Eine Mutter tut alles für ihr Kind. Je größer seine Bedürfnisse, umso mehr wird sie Himmel und Erde in Bewegung setzen, sie zu erfüllen. In Krankheit, Leid oder Schmerz bittet sie Gott, diese an Stelle des Kindes selbst zu erleiden, doch, da solche Bitten meist unerfüllt bleiben, leidet sie mit ihrem Kind Qualen, die ihr Herz durchbohren, wie glühendes Eisen.
In ihrem Bemühen, die geeignete Ansprache für ihr Kind zu finden, kann sie wortkarg, oder auch wortreich sein. Oft kämpft sie um die richtige Form der Ansprache und meint doch, dass sie nicht richtig, nicht gut, oder nicht gut genug sei.
Meine Freundin, die Kinderärztin Dr. Meg Meeker, die häufig in Radiosendungen auftritt, kann dies besser, als jemand Anderes professionell und einfühlsam beschreiben. Hier ihr Beitrag zu den Herausforderungen des Muttertags.
Zuerst, schreib alle Eigenschaften auf, die du meinst, verbessern zu sollen: freundlicher, geduldiger, durchsetzungsfähiger, konzilianter sein, etc.
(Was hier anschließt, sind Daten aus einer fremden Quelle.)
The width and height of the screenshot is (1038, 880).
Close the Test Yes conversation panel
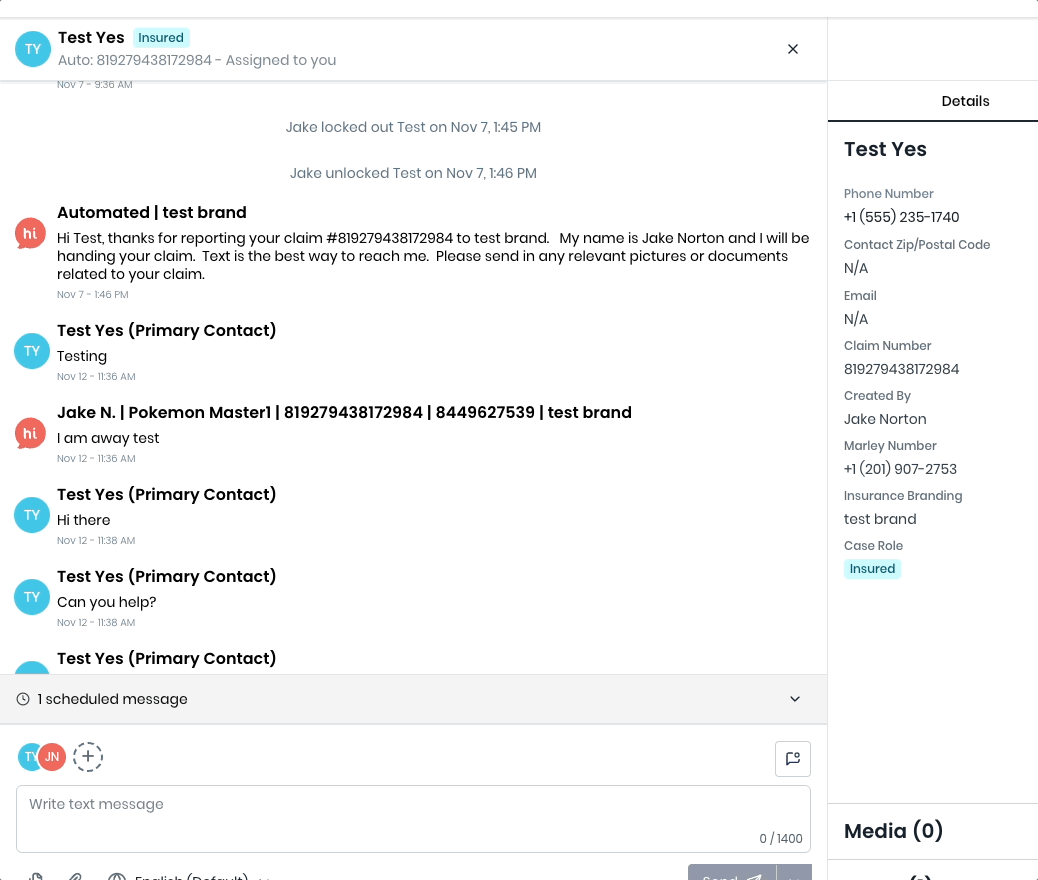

Jeder hat da seine eigene Liste.
Dann notiere alles, was du tun solltest: besser kochen, mehr Geld verdienen, öfter sauber machen, den Kindern mehr Zeit widmen. Irgendwelche Probleme, die Liste zu erstellen? Du bist nicht ehrlich zu dir selbst. Denk an die „andere Frau“ die in deinem Kopf haust und jeden Tag zu dir spricht. Du kennst sie schon, sie ist die Mutter, die du glaubst, sein zu müssen. Die perfekte Mutter. Bring ihre Gedanken zu Papier; halte nichts zurück. Schreib einfach, was sie sagt, was du tun sollst, wohin du gehen sollst, wie viel Ausarbeitung du nötig hast (meine sagt mir, ich solle direkt nach der Arbeit zur Gymnastik gehen) und wie die Kinder darauf reagieren würden, wenn du ein wenig mehr, wie sie wärest. Jetzt kommst du der Sache schon näher. Denk ein wenig über sie nach. Wie sieht sie aus, wie spricht sie? Sie redet viel ansprechender als du, denn sie hebt nie ihre Stimme.
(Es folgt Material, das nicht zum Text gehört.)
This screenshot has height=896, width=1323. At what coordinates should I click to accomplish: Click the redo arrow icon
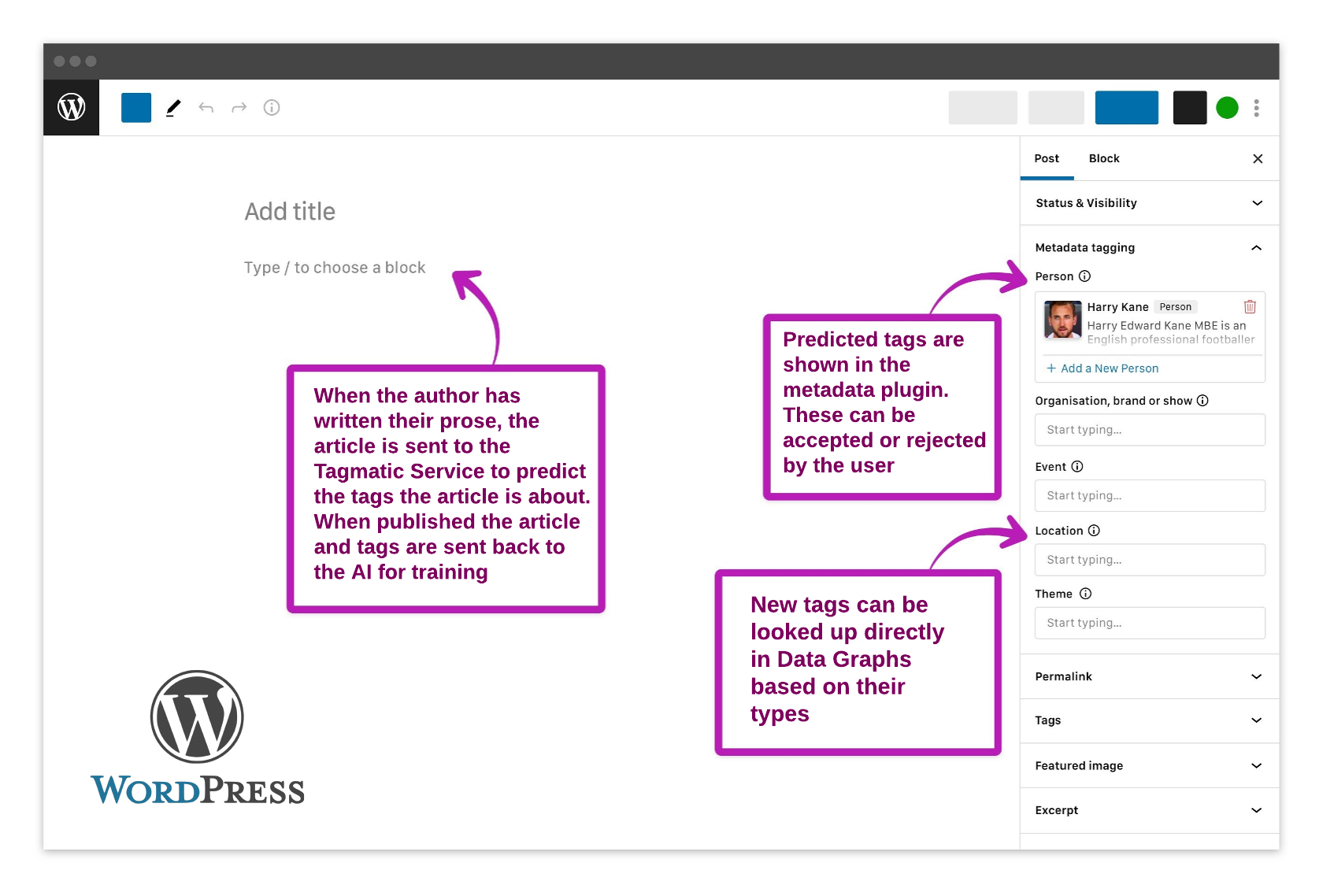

Nach dieser Übung solltest Du alles, was du geschrieben hast, noch einmal sorgfältig durchlesen. Ja, die Kinder sollten zu einem anspruchsvolleren Literaturkreis gehen. Deine Tochter könnte viermal in der Woche zum Tanzen gehen, wenn du das Geld dafür hättest. Vielleicht solltest du dir wirklich einen besser bezahlten Job suchen, dann könntest du den Tanzunterricht bezahlen. Das also würde dir die Frau in deinem Kopf raten. Lies die Liste immer wieder und füge hinzu, was dir in den nächsten Tagen noch in den Sinn kommt.
Jetzt - kommt der bessere Teil der Übung: Geh in die Liste und streiche alle Punkte, nacheinander. Die Frau im Kopf brauchst du nicht. Sie ist Einbildung und unnötig. Das Wichtigste ist aber, dass deine Kinder sie auch nicht mögen und sie sich so eine Mutter keinesfalls wünschen. Sie wollen einfach nur dich!
Ersetze die Liste durch die Realität. Deine Kinder wollen dich. Sie wollen mit dir zusammensein, mit dir lachen und mit dir gemeinsam Dinge unternehmen. Sie brauchen nicht an einem anspruchsvolleren Literaturkreis teilzunehmen, häufiger zu tanzen, schönere Zimmer zu haben und ein noch gepflegteres Haus. Und, deine Kochkünste sind ihnen auch nicht so wichtig. Es ist ihnen ziemlich egal, ob du Plätzchen im Laden kaufst, vorfabrizierte ausbäckst, oder sie nach altem Rezept selbst bäckst. Das ist deine Angelegenheit. Sie wollen nur mit dir Plätzchen futtern.
Am Muttertag in diesem Jahrmöchte ich Kuchen und Plätzchen essen, Tee oder Kaffee trinken und mit meiner Mutter anstoßen für die, die sie ist. Und mit meinen Kindern, für das, was sie sind. Was für unaussprechliche Geschenke.
Die Väter des zweiten Vatikanischen Konzils haben dies wohl verstanden.
Frauen, Familienmütter, sind Ersterzieher der Menschen. In der Intimität der Familie geben sie die Traditionen der Vorfahren an Söhne und Töchter weiter und bereiten sie auf die unerforschliche Zukunft vor. Man sollte immer daran denken, dass eine Mutter durch ihre Kinder zu der Zukunft gehört, die sie selbst vielleicht nicht mehr sehen wird. Doch im Hinblick auf diese Zukunft wird sie wachsam und dankbar sein.